RECORD EXCERPTS below:

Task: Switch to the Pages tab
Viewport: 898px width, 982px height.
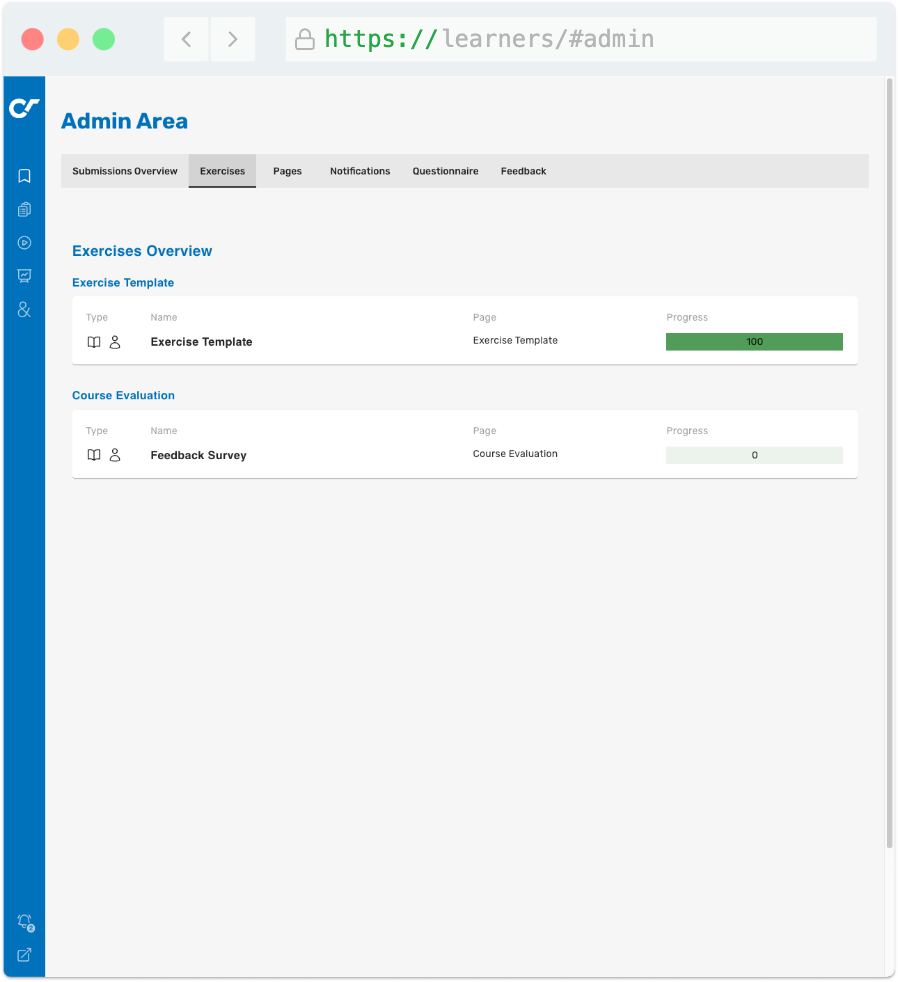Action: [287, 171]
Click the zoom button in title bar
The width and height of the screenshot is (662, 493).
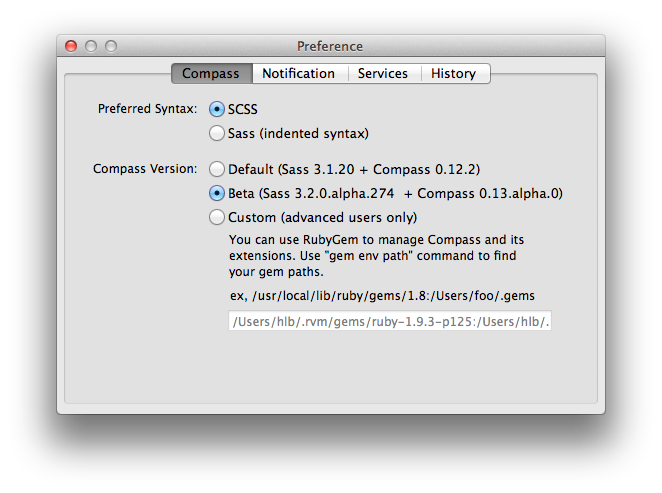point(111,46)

End of RECORD EXCERPTS.
RECORD EXCERPTS below:

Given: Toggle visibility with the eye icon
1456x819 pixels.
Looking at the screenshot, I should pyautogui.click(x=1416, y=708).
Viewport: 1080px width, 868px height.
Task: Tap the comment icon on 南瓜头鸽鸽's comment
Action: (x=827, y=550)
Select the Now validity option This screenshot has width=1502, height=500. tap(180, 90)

End of RECORD EXCERPTS.

(TASK DESCRIPTION): In the material above, locate the line containing "1456x819 pixels." and the line containing "Select the Now". Transcribe exactly those two lines and every line between them, and nothing more.

(SOLUTION TO THIS TASK):
1456x819 pixels.
Looking at the screenshot, I should pyautogui.click(x=1416, y=708).
Viewport: 1080px width, 868px height.
Task: Tap the comment icon on 南瓜头鸽鸽's comment
Action: (x=827, y=550)
Select the Now validity option This screenshot has width=1502, height=500. tap(180, 90)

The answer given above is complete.